Ok hargy, these are the basic steps to align the optical axis and the mechanical axis in an LX200 Classic, R, ACF with advanced Hotech CT laser collimator:

1) OTA pointing up, remove the screws of corrector plate and remove the great ring of plastic.
2) Mark with a pen the outer edge of the corrector plate and the telescope tube (this is the reference to reassemble the corrector plate with the right rotation).
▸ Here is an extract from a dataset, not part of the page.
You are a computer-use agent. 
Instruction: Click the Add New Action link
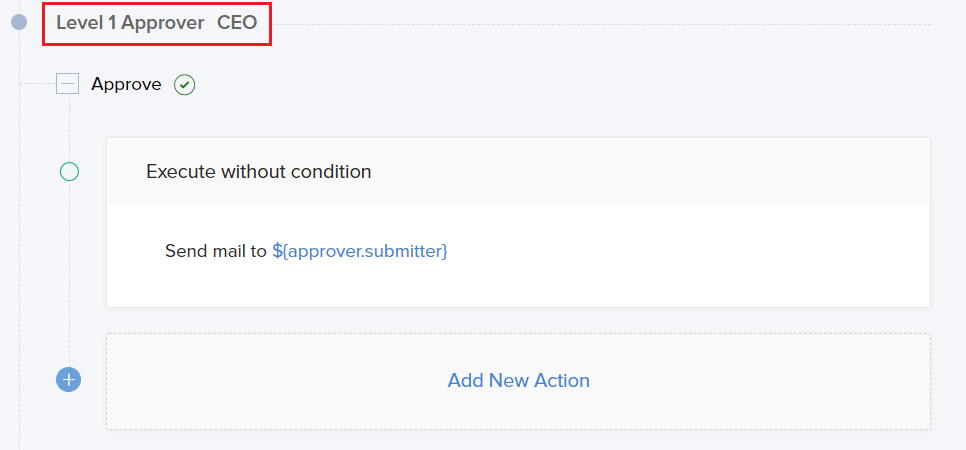518,380
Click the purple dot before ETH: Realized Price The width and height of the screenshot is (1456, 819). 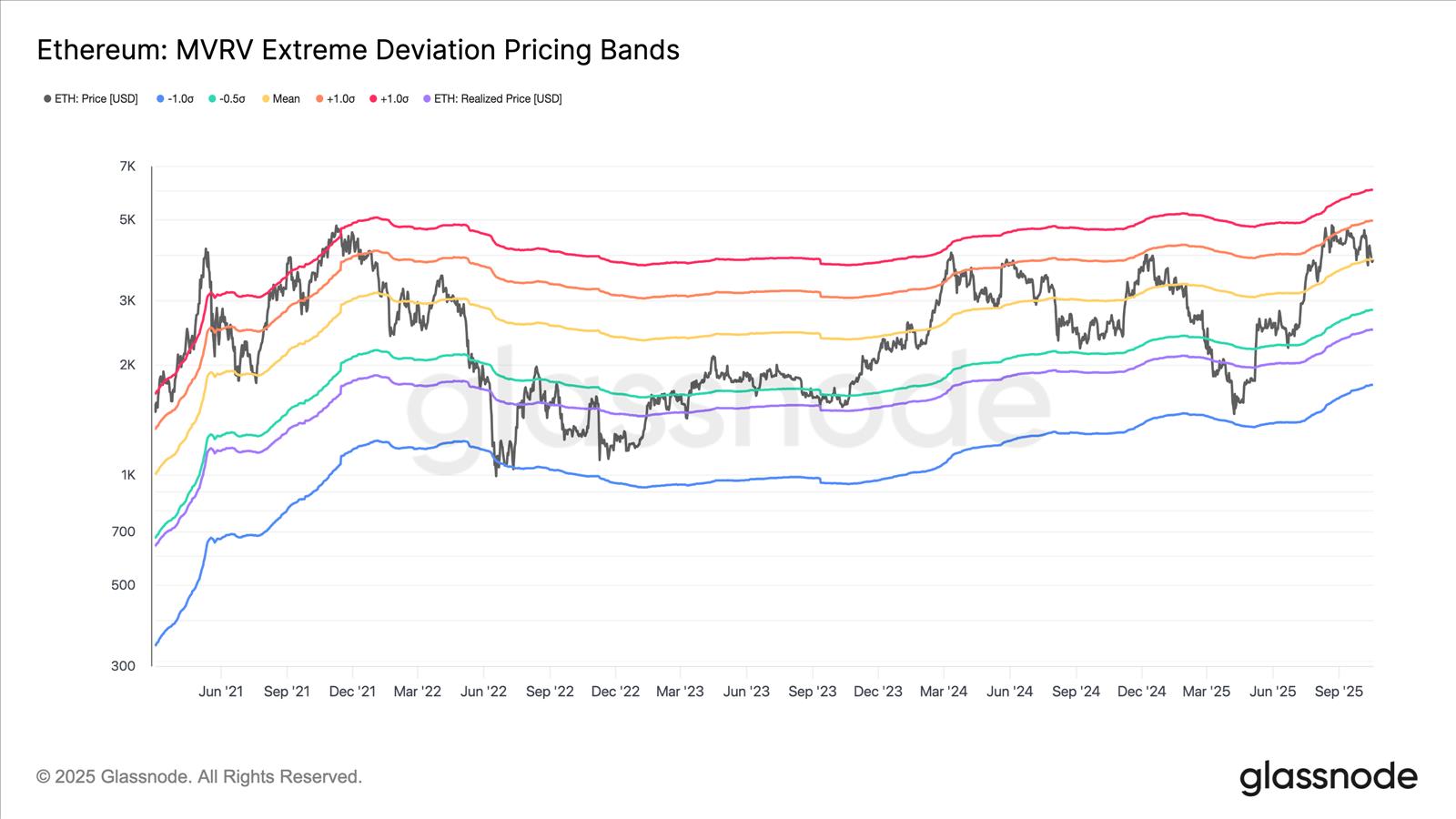click(427, 98)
NOW you can remove the corrector plate.
3) Turn on the laser sight cross, do the procedure of co-alignment between OTA and the laser (as explained in the manual).
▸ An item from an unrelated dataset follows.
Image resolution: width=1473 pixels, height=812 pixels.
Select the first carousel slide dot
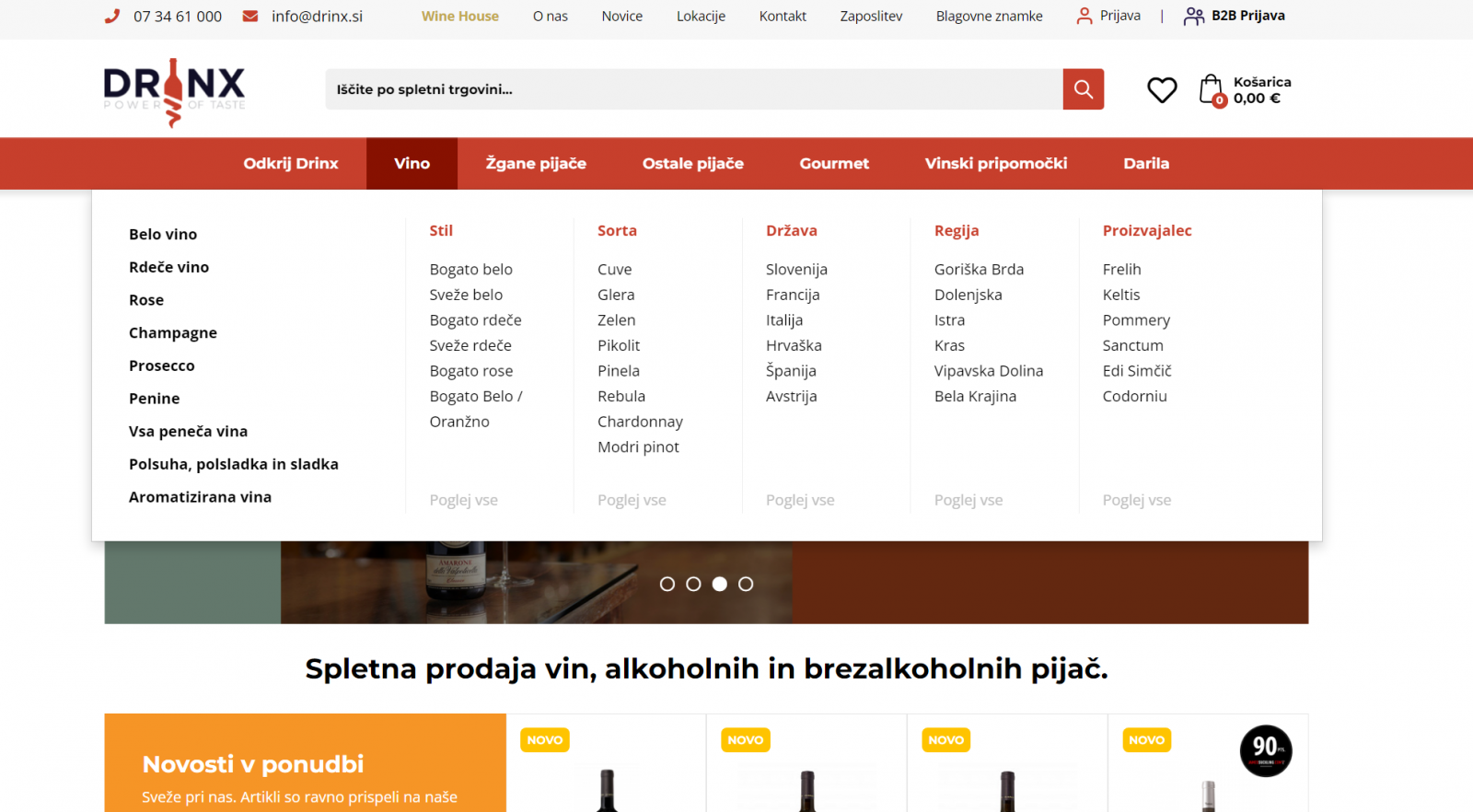point(667,584)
4) Mount the mirror target in the visual back or focuser with adjustable orthogonal
5) Check if the cross laser sight, reflected by the target mirror on the target collimator, coincides with the laser sight reflected from the primary mirror on the target collimator.
If the two reflections, are not aligned (forming a single cross), then act on the adjustment screws orthogonality of the focuser until the two reflections coincide.
Now the focuser is perfectly perpendicular to the optical axis of the primary mirror.
6) Remounting the corrector plate (matching the marks you made before removing it), put the plastic ring and the screws loosely.
7) Repeat the procedure of co-alignment between the laser and ota, center the secondary mirror (if needed) by moving the corrector plate in order to make the shadow of the secondary mirror concentric with the reflection of the primary mirror (on target collimator)
8) Tighten the screws of the corrector plate to lock it.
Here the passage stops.